What they’re testing: Whether you understand query selectivity and how the optimizer decides whether to use indexes or skinny tables.
Model answer: “You’re right — the query optimizer only uses skinny tables and custom indexes when the query is selective. A LIKE query on a non-indexed Long Text Area field like Description forces a full table scan regardless of skinny tables. I need to address the query pattern itself, not just the storage optimization. First, I would redesign the list view to use indexed filterable fields as the primary filter — Status, Region, OwnerId — and move the description search to a global search (SOSL) which uses the search index rather than SOQL. Second, for the selective queries that do use indexed fields, the skinny table still helps by reducing I/O since it excludes deleted records and contains only the subset of columns needed. The combination of selective indexed queries plus skinny tables is the correct LDV strategy — but the non-selective description search needs to be redesigned, not optimized.”
Q1.3: Big Objects in Standard Reports
Judge: “You archived historical Cases older than 2 years to a Big Object, but the compliance team runs standard reports on case history for annual audits. Big Objects aren’t available in standard reports. How do they get their data?”
What they’re testing: Whether you understand Big Object limitations around reporting and have a realistic access pattern.
Model answer: “That’s correct — Big Objects cannot be used in standard reports, dashboards, list views, or most declarative tools. They can only be queried via SOQL on the composite key fields, which makes them unsuitable for ad-hoc reporting. For the compliance audit requirement, I have three options. First, I could build a custom Lightning component backed by Apex that queries the Big Object and presents the data in a report-like format — this works for structured queries where the auditor knows what they need. Second, I could use an asynchronous process that extracts the required Big Object data into a temporary custom object before the annual audit, allowing standard reports to run on that snapshot. Third, and this may be the best fit, I could archive to an external data store like Snowflake instead of Big Objects, and use Tableau for the compliance reporting — Tableau can query the external archive directly. The right choice depends on the audit query patterns and frequency.”
Q1.4: External ID Without Uniqueness
Judge: “You’re using an External ID field for deduplication during data migration, but you didn’t mark it as unique. Without uniqueness enforcement, duplicate records can still be created during upsert operations. Doesn’t that defeat the purpose?”
What they’re testing: Whether you understand the difference between External ID (for upsert matching) and Unique + External ID (for dedup enforcement).

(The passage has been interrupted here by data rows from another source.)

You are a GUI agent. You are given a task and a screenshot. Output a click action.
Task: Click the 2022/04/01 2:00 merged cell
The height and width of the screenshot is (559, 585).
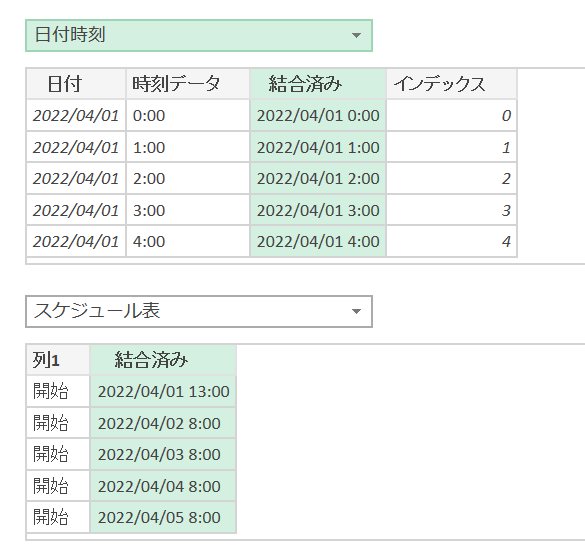click(x=318, y=178)

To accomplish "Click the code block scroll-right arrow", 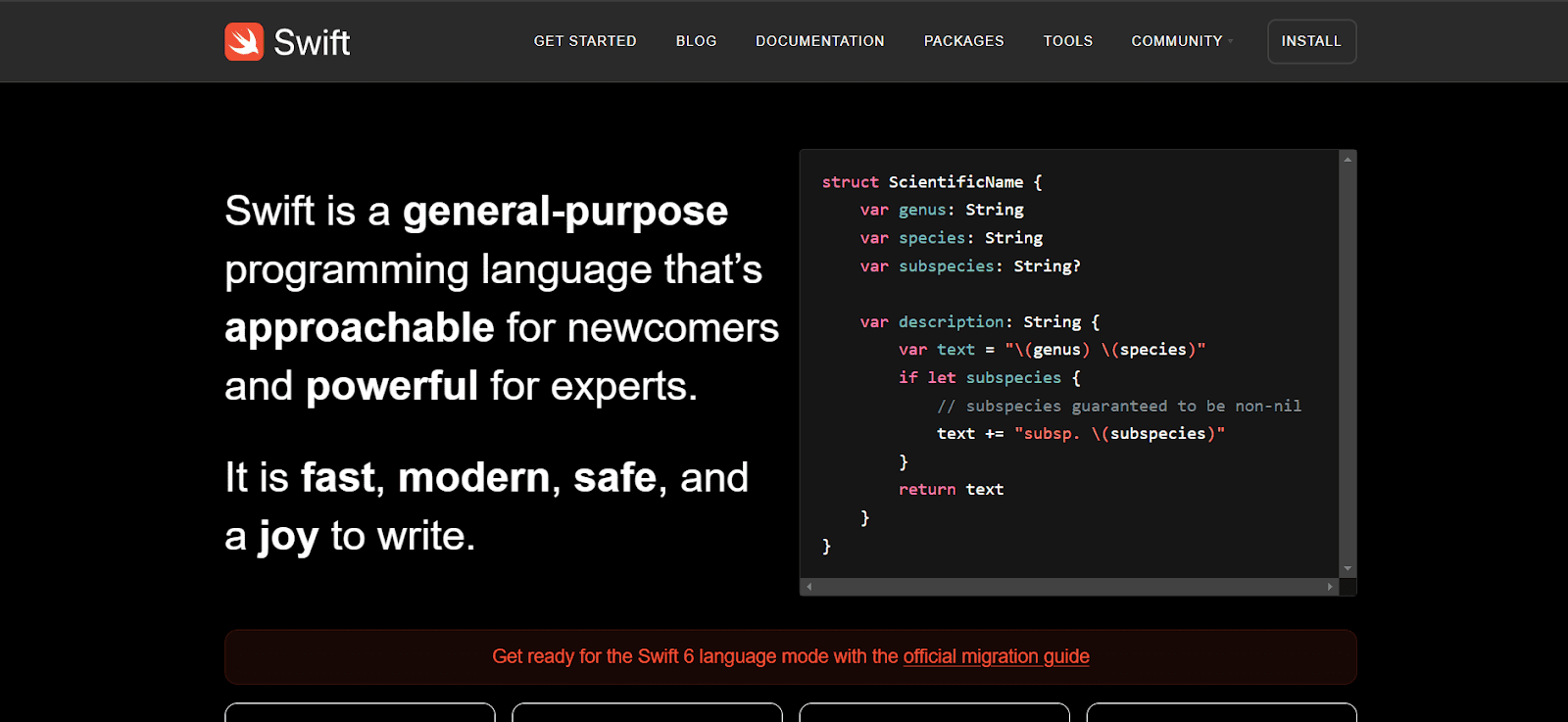I will coord(1330,587).
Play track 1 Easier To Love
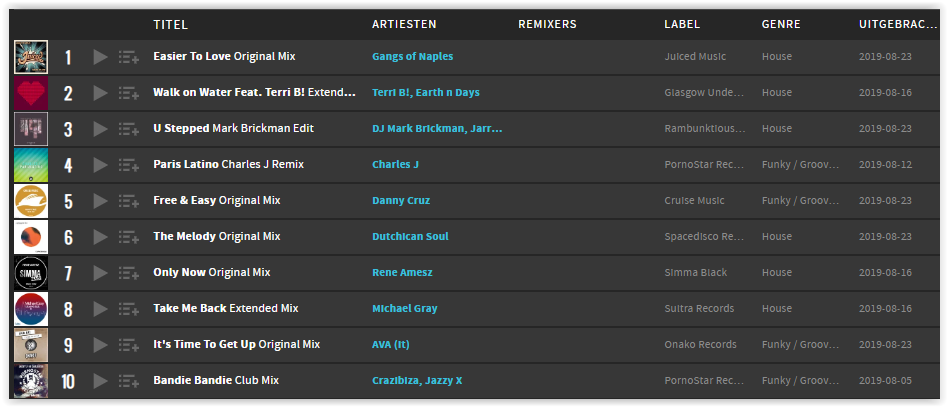 tap(100, 57)
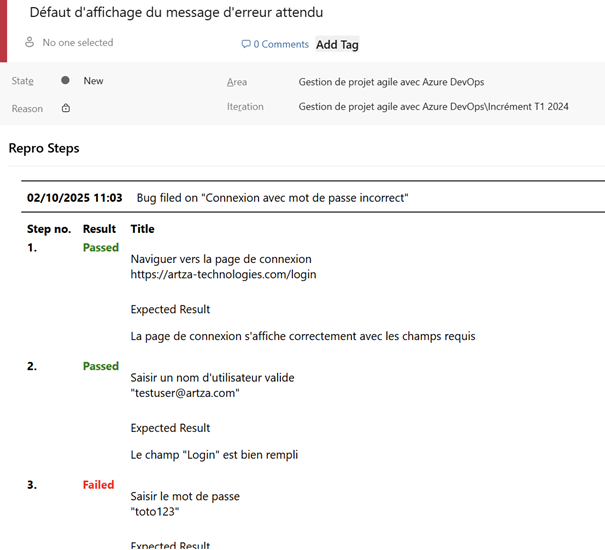Click the red Failed result on step 3
Image resolution: width=605 pixels, height=550 pixels.
click(98, 485)
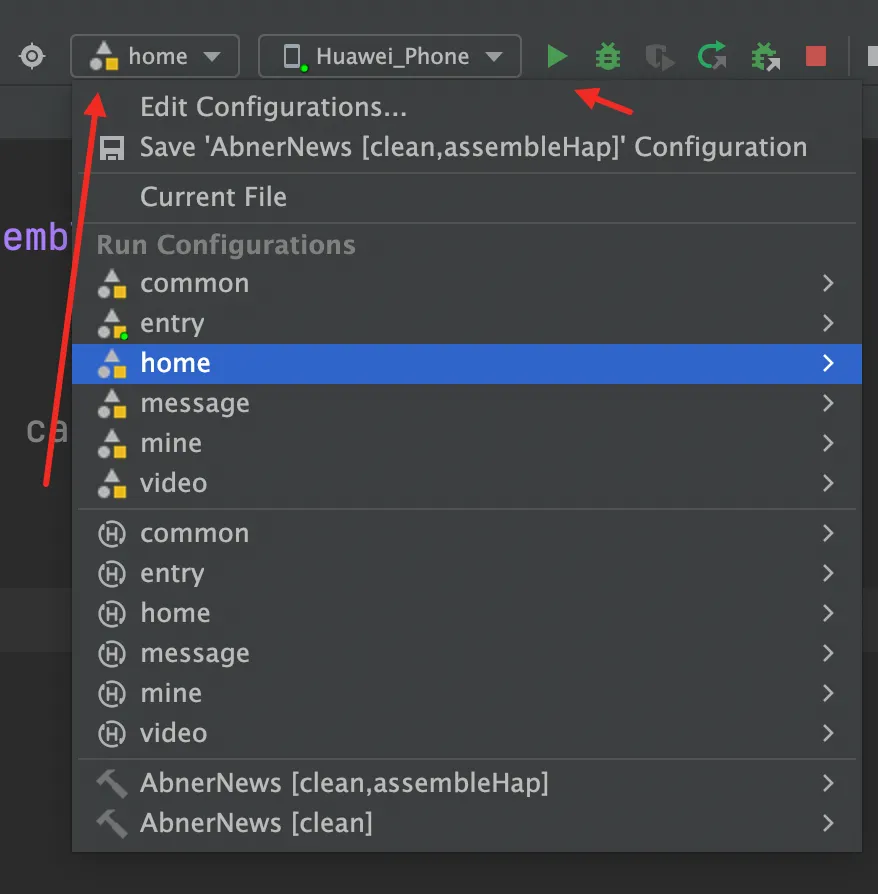Pick the hvigor common task entry

tap(194, 534)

Model answer: “You’re right that without the Unique flag, the External ID field will still match for upsert operations, but it won’t prevent duplicate creation if two records with the same external ID are inserted (not upserted) or if the upsert processes records in parallel batches that haven’t committed yet. I should mark the field as both External ID and Unique. This gives me belt-and-suspenders: the upsert operation uses the External ID for matching, and the uniqueness constraint rejects any duplicates that slip through. For the migration, I would also use single-threaded serial mode on the initial load to avoid the race condition where parallel batches create duplicates before the uniqueness constraint is evaluated. After the initial load, the unique External ID prevents duplicates from any subsequent integration loads.”
Type 2: Missed — “You Haven’t Addressed…”

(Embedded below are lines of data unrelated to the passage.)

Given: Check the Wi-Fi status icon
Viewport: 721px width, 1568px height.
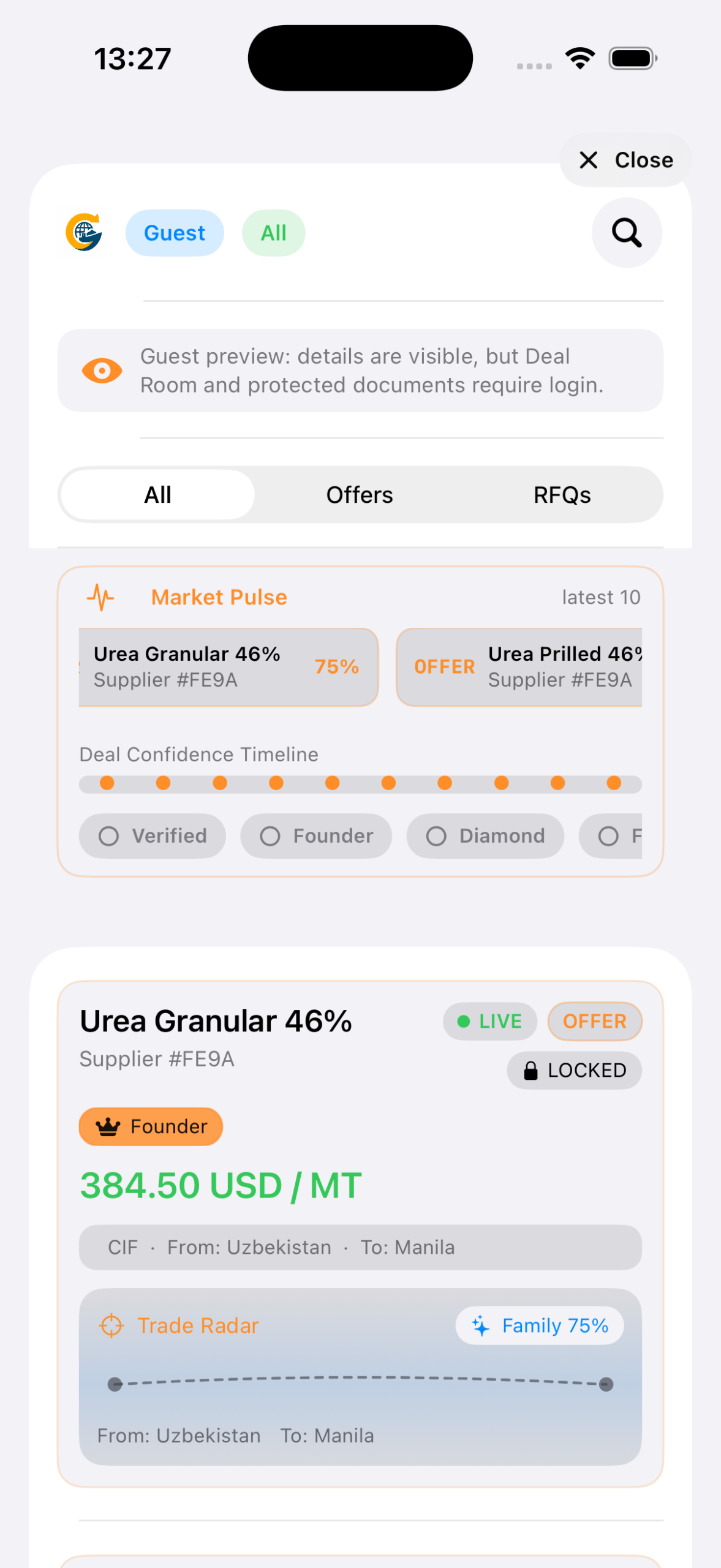Looking at the screenshot, I should tap(579, 59).
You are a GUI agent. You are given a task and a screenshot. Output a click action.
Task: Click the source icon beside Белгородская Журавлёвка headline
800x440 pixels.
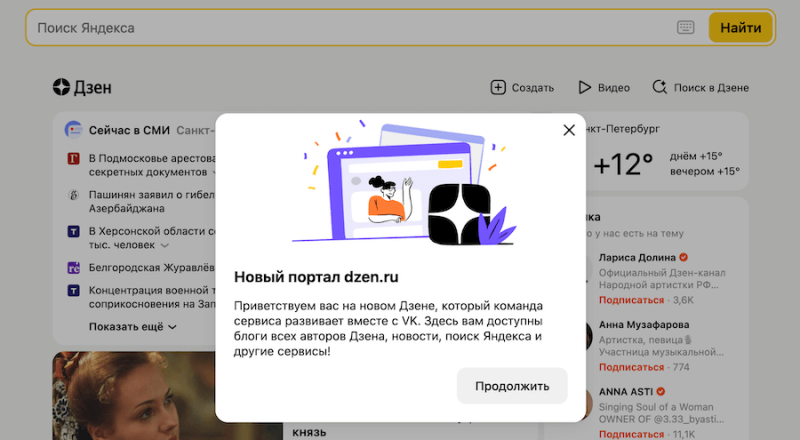tap(73, 267)
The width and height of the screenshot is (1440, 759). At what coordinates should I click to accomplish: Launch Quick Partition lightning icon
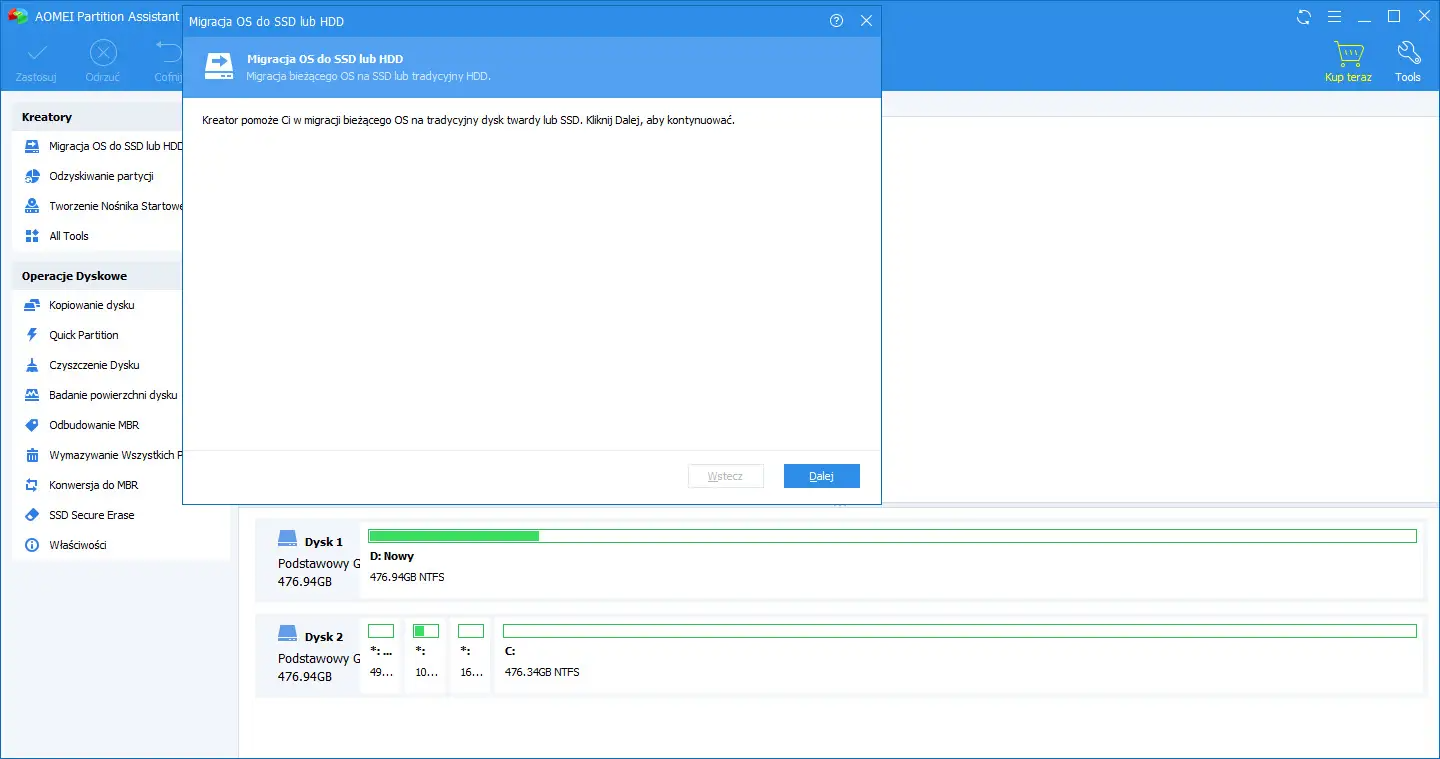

These questions point out a requirement you didn’t cover.
Q2.1: Data Skew Strategy
Judge: “Your data model has a custom Interaction object with a lookup to Account, and you mentioned some accounts will have over 100,000 child Interaction records. You haven’t addressed lookup skew. What’s your strategy?”
What they’re testing: Whether you understand data skew — account skew, ownership skew, and lookup skew — and its impact on performance and locking.
Model answer: “Lookup skew occurs when a single parent record has a disproportionate number of child records, which causes lock contention during concurrent DML on children and slows sharing recalculation. For accounts with 100,000+ Interactions, I would implement several mitigations. First, if the Interaction-to-Account relationship is Lookup rather than Master-Detail, I can decouple the sharing — the Interaction object can have its own OWD and sharing model without inheriting from the skewed Account. Second, I would optimize the Apex and Flow automation on Interactions to use ‘without sharing’ context where appropriate to avoid the sharing evaluation overhead. Third, I would configure the Interaction object with selective indexing on the Account lookup field to help the query optimizer. Fourth, for the data load pattern, I would batch Interaction inserts by Account to minimize lock contention. If the skew is extreme, I would consider an architectural pattern where Interactions reference Accounts via a text External ID field rather than a lookup, sacrificing referential integrity for performance — though this is a last resort.”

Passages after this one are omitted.